NASA Launches Free Summer Challenges for Teens and Families

🤯 Mind Blown

NASA is offering free summer programs where teens can build projects with real space mission data, anyone can help track Martian clouds, and students can explore surprising career paths beyond astronauts. The programs run June through September and require only a phone or computer.

This summer, thousands of teens will get their hands on the same data NASA uses to explore Mars and the Moon, and you don't need a science degree to join them.

From June 1 through September 30, NASA is opening its digital doors with three major programs designed to turn curiosity into real-world skills. The Stardance Challenge invites students ages 13 to 18 to create anything they can imagine using actual data from the James Webb Space Telescope and Artemis missions.

Participants can build apps, circuit boards, simulations, or models while getting feedback from experts and competing for prizes. The challenge is a partnership between NASA and education nonprofit Hack Club, which will connect young creators with peer reviews and showcase opportunities.

But NASA's summer offerings aren't just for teens with coding skills. The agency is also inviting people of all ages to become citizen scientists by contributing to real research projects from their own homes.

Through Space Cloud Watch, volunteers can photograph and report noctilucent clouds, rare formations that glow during summer twilight at high latitudes. These "night-shining" clouds are changing, and scientists need help tracking them.

NASA Launches Free Summer Challenges for Teens and Families

Cloudspotting on Mars takes the experience to another planet entirely. Participants review actual NASA images to identify clouds above the Red Planet, helping researchers understand Martian weather patterns.

For students wondering whether space careers are only for astronauts, NASA is hosting virtual events that reveal the surprisingly diverse workforce behind every mission. On June 2, a Career Technical Education Day will showcase robotics, AI, and skilled technical roles at Goddard Space Flight Center.

A June 11 session will introduce aircraft mechanics and technicians who keep NASA's flight programs running. Both events offer direct access to NASA professionals and the chance to ask questions about real career paths.

The Ripple Effect

What makes these programs special isn't just the free access to world-class data and expertise.

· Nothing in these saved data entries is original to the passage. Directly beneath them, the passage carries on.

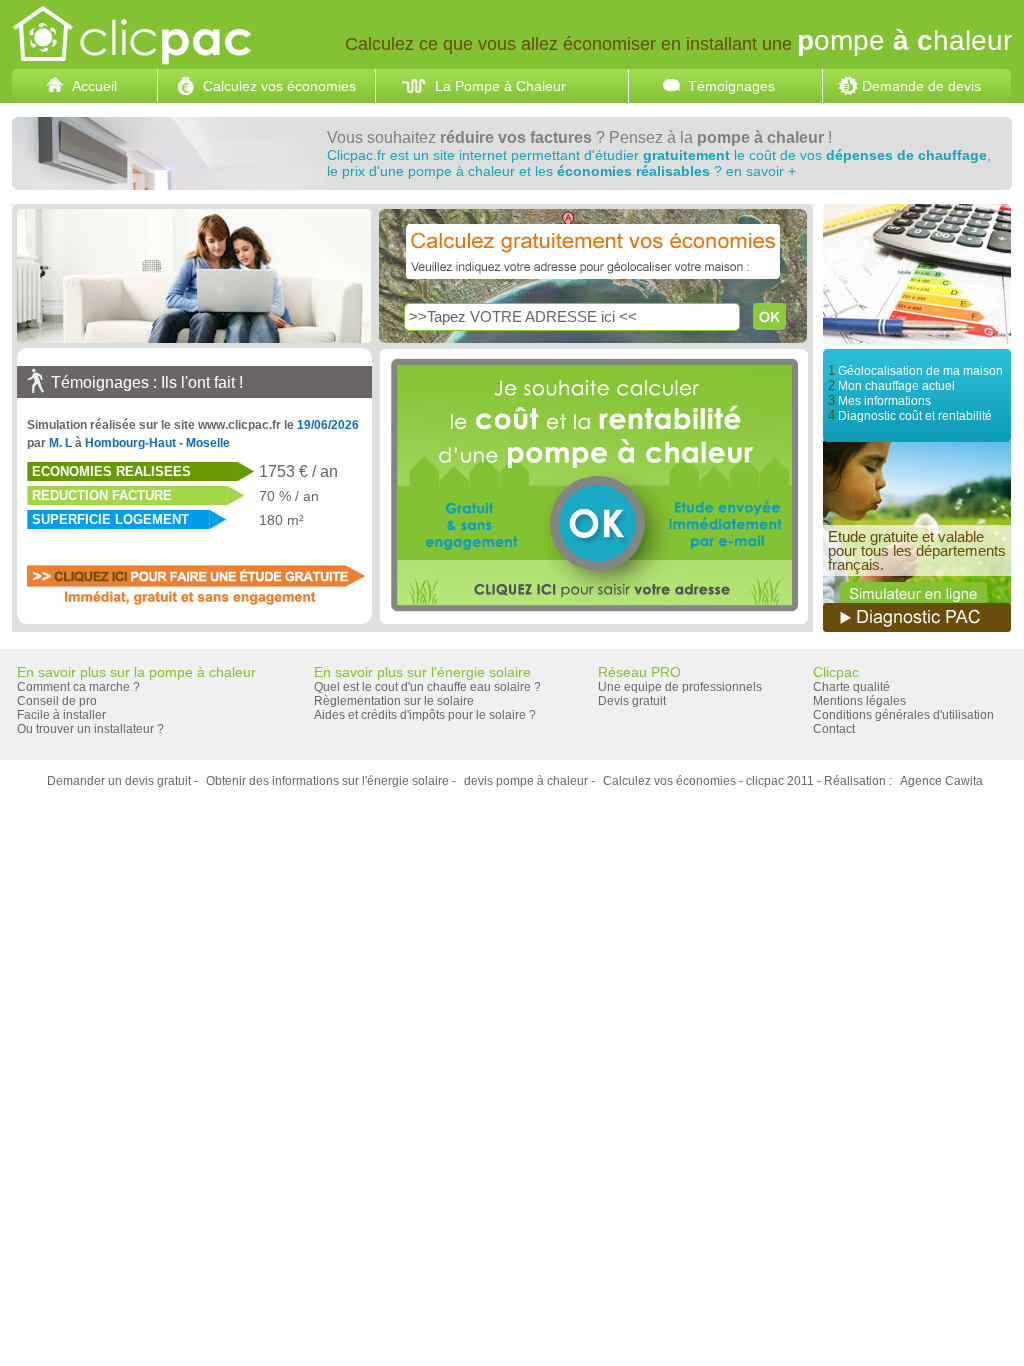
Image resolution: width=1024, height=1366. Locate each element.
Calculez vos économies (279, 86)
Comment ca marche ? (78, 687)
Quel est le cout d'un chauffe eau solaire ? (427, 687)
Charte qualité (851, 687)
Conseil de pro (57, 701)
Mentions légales (859, 701)
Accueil (94, 86)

It's that NASA is meeting people where they are, whether that's a teen tinkering with electronics in their bedroom or a family watching clouds from their backyard.

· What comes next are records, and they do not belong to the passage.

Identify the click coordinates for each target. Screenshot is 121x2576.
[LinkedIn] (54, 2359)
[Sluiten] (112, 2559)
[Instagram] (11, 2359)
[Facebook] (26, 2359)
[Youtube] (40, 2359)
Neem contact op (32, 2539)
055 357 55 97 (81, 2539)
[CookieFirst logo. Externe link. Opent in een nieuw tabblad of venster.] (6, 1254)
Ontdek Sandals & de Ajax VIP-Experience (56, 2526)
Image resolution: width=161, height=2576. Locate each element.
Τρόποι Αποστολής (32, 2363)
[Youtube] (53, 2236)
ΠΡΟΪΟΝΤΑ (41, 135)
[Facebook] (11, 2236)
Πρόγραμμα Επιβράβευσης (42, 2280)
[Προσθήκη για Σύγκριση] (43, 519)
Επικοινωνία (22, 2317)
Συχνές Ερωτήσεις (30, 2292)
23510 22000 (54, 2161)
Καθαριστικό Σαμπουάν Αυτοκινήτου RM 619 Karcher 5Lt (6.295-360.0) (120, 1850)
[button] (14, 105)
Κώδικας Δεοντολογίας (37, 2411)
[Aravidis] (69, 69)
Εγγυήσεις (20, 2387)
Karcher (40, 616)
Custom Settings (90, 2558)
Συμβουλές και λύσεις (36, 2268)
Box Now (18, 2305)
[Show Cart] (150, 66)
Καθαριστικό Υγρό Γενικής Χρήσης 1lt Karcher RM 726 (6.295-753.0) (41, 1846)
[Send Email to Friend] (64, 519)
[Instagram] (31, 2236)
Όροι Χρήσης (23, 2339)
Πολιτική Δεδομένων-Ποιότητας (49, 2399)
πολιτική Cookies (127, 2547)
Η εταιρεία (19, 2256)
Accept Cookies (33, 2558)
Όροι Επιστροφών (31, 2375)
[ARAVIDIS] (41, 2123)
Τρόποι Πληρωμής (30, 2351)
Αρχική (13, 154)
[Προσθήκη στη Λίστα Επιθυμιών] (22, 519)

By opening its research to anyone with curiosity and an internet connection, NASA is building the next generation of problem-solvers while advancing real science today. Every cloud report helps scientists track climate patterns, and every student project could spark the innovation that powers tomorrow's missions.

The programs require no special equipment beyond a phone or computer, and participants can join on their own schedule from anywhere.

Summer just became the season when looking up at the sky could mean contributing to humanity's understanding of two planets at once.